====== THE DATA

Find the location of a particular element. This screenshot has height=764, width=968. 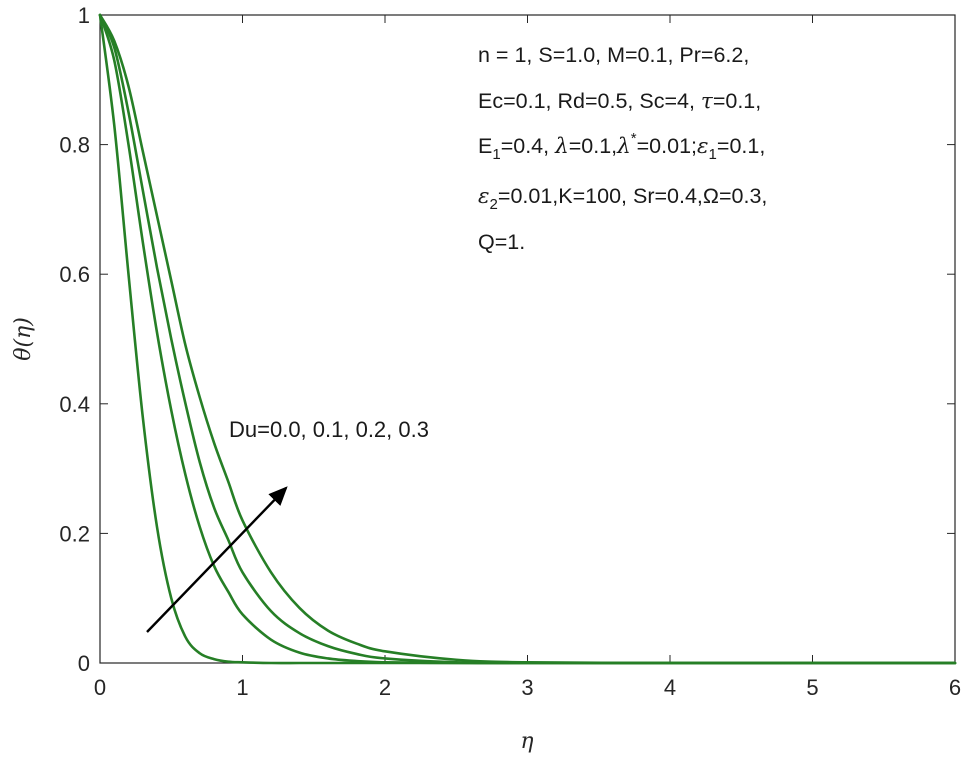

y-tick-label: 0.2 is located at coordinates (74, 534).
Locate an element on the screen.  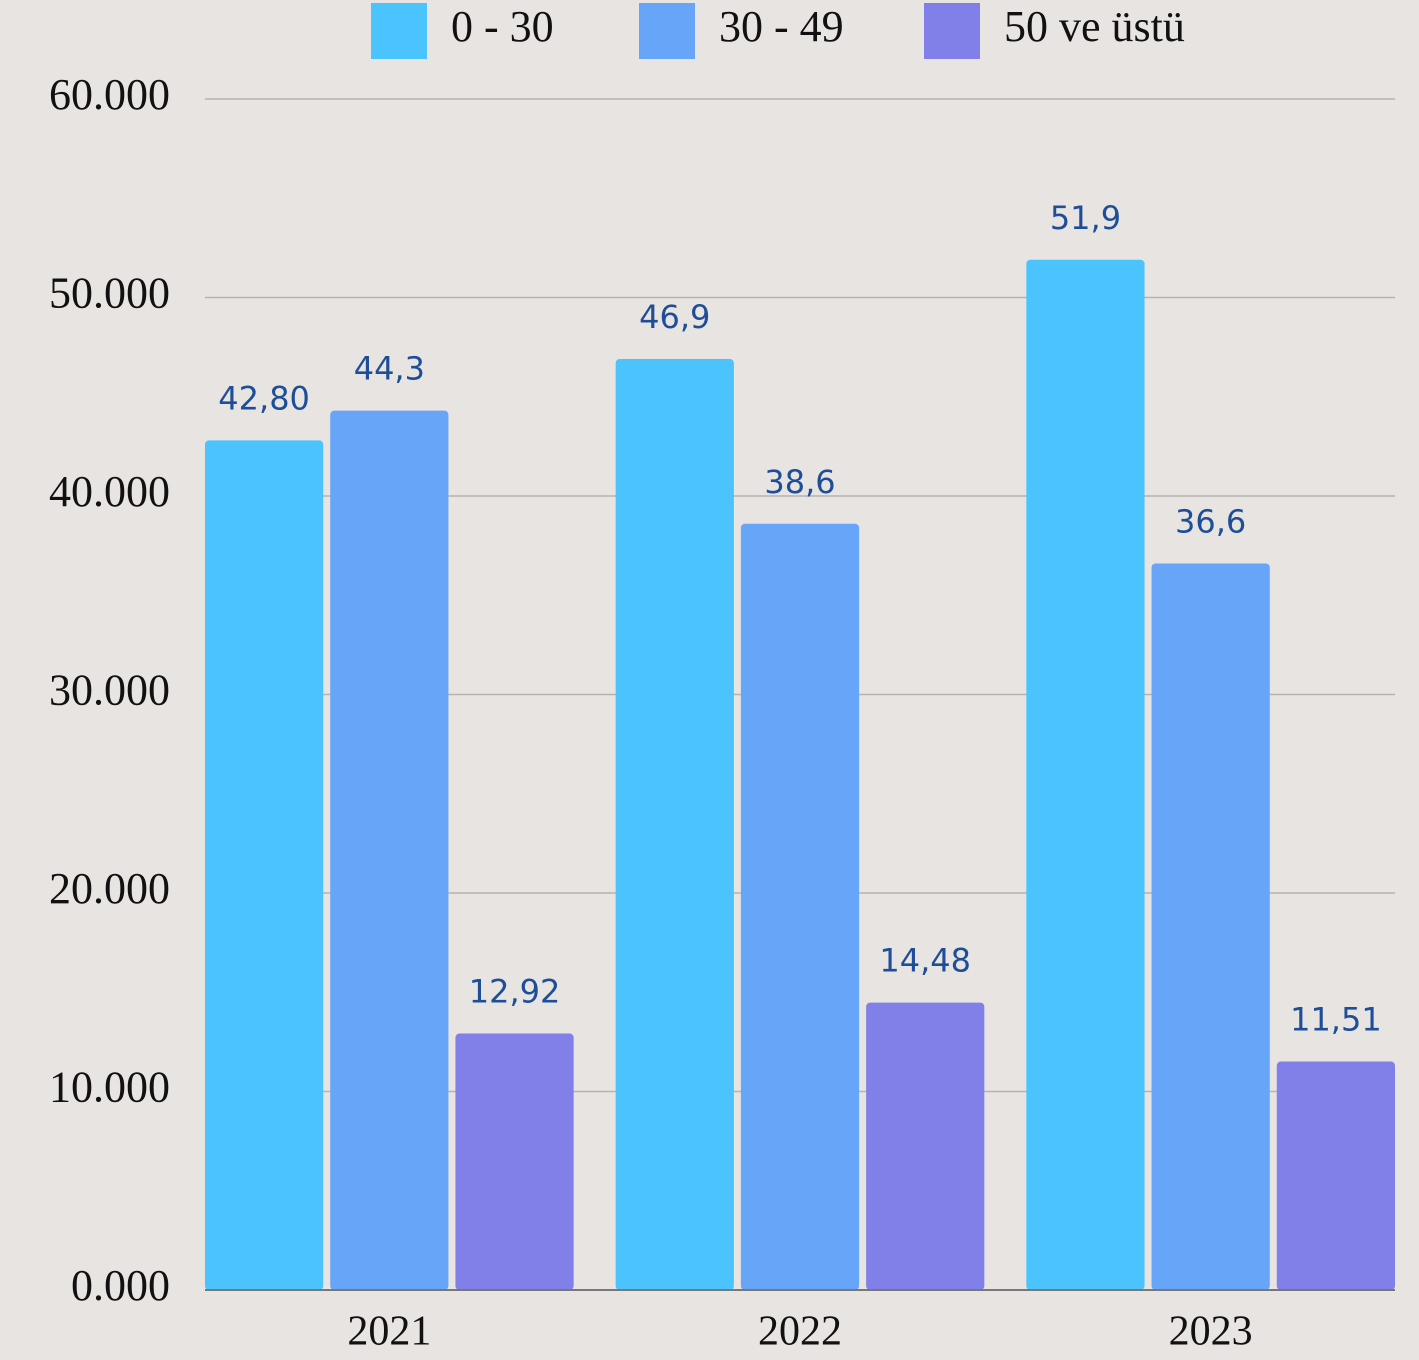
data-label: 51,9 is located at coordinates (1086, 218).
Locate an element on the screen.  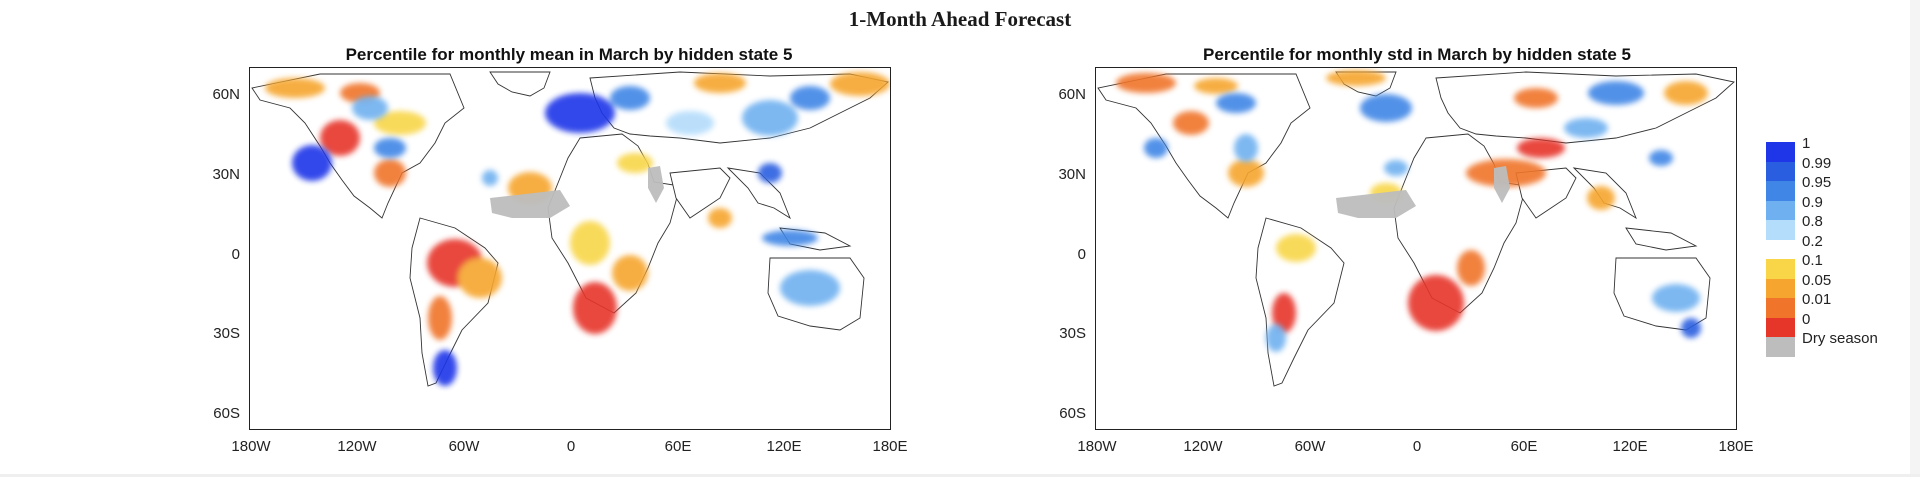
colorbar-label: 0.95 is located at coordinates (1817, 182).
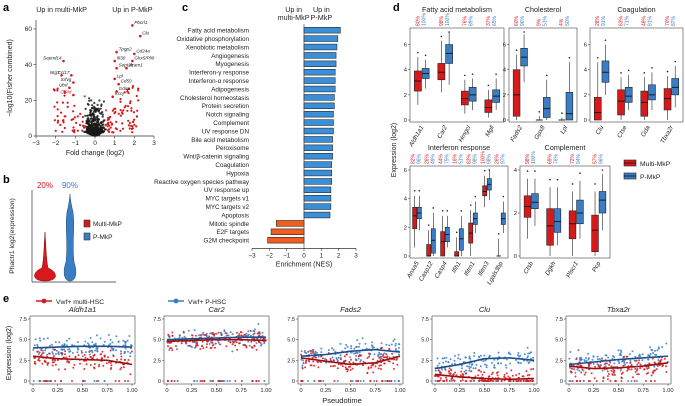 This screenshot has height=406, width=685. Describe the element at coordinates (470, 270) in the screenshot. I see `box-gene-label: Ifitm1` at that location.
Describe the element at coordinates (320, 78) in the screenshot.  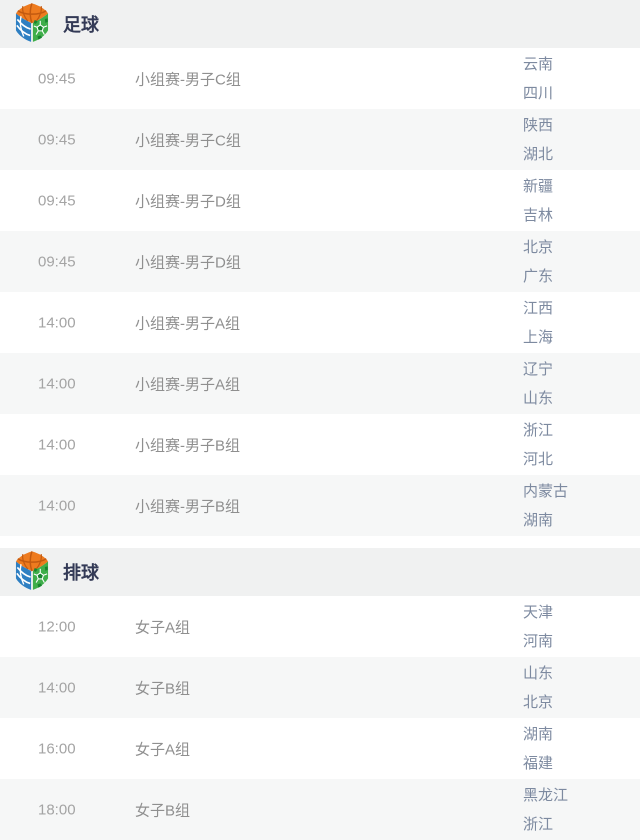
I see `match-row: 09:45 小组赛-男子C组 云南 四川` at that location.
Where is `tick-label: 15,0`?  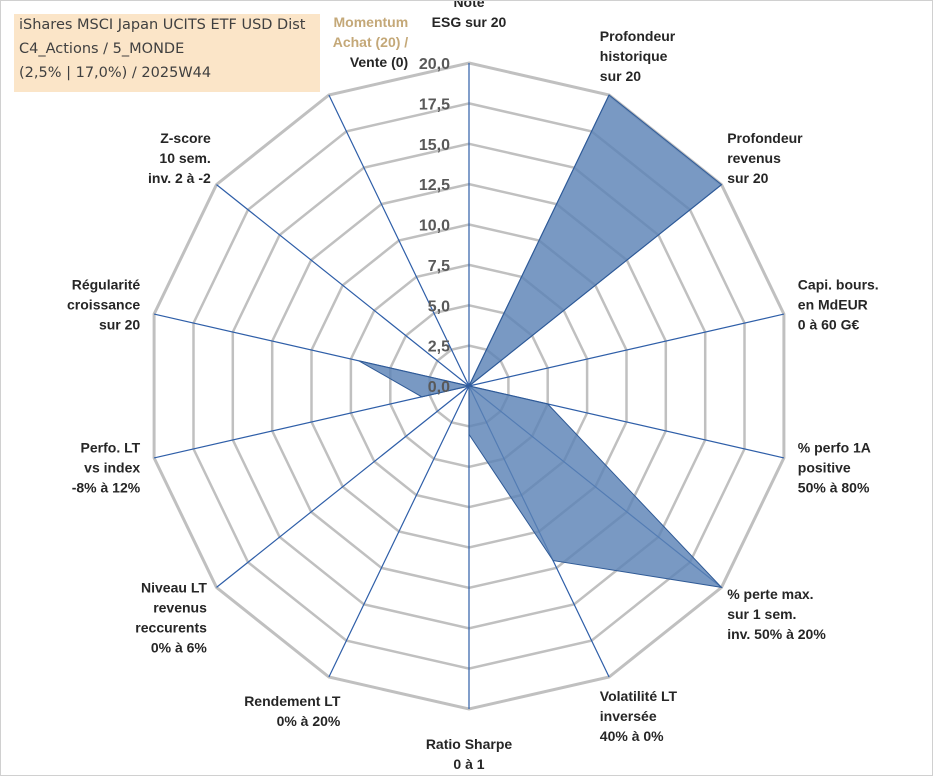 tick-label: 15,0 is located at coordinates (434, 146).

============

Recast the records as a two-column CSV with the headers input and output, one row per record, each field quoted and any line breaks turned into spaces. Begin at the start of the records, stop after the line that contains "data-label: 51,9 is", and leave the pictures out.

input,output
"Find the location of a particular element. This screenshot has height=764, width=968.","y-tick-label: 0.2 is located at coordinates (74, 534)."
"Locate an element on the screen.","data-label: 51,9 is located at coordinates (1086, 218)."